And poor countries suffer disproportionately. Of the deaths in 2005 from chronic diseases, four out of five occurred in low- and middle-income countries. "These diseases can push a low-income family into poverty," says WHO partnership advisor Janet VoUte. "So they need to be part of any poverty-reduction strategies." Yet currently only 13% of WHO funding goes to such ailments. "It's a mismatch," VoUte says. And it's mirrored by how charities channel their money: in 2005, major donors gave about 12 times more money to HIV and AIDS ($2.5 billion) than to chronic diseases ($200 million). But VoUte suspects this inequity will change once the United Nations (UN) Millennium Development Goals- eight objectives to spur international progress-are updated. WHO and UN Economic and Social Council member states are pushing for chronic diseases to be incorporated into the Millennium Development Goals when they come up for reevaluation in 2010; the sixth goal, which addresses infectious diseases, could be broadened to include noncommunicable diseases.

» EXTRACTED MATERIAL
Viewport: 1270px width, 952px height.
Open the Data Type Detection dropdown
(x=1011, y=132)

---

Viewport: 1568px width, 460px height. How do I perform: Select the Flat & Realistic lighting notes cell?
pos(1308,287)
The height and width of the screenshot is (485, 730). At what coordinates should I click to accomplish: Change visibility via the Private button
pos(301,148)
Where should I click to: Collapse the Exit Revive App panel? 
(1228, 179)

» TASKS TO COMPLETE
**a.** List every organization named in the passage on chronic diseases and poverty.
**b.** Continue the passage on chronic diseases and poverty past its last sentence.
The records are separate material and have no connection to the passage on chronic diseases and poverty.

» PER-TASK OUTPUTS
**a.**
- WHO
- United Nations (UN)
- UN Economic and Social Council

**b.**
"We believe there are workable, affordable solutions," says VoUte. One of many examples: taxing tobacco. Combating chronic diseases such as heart disease and cancer requires making lifestyle changes, including increasing physical activity and stopping smoking. "Taxing tobacco products reduces their use, which helps to reduce the risk of many diseases and respiratory illnesses," she says. And the WHO advocates integrating diet and exercise programs into schools, workplaces, and primary health care settings. "Here the role of nurses is critical," VoUte says. "There's an urgent need for nurses' involvement in communities, where they can help with early screening and detection and with risk-reduction strategies."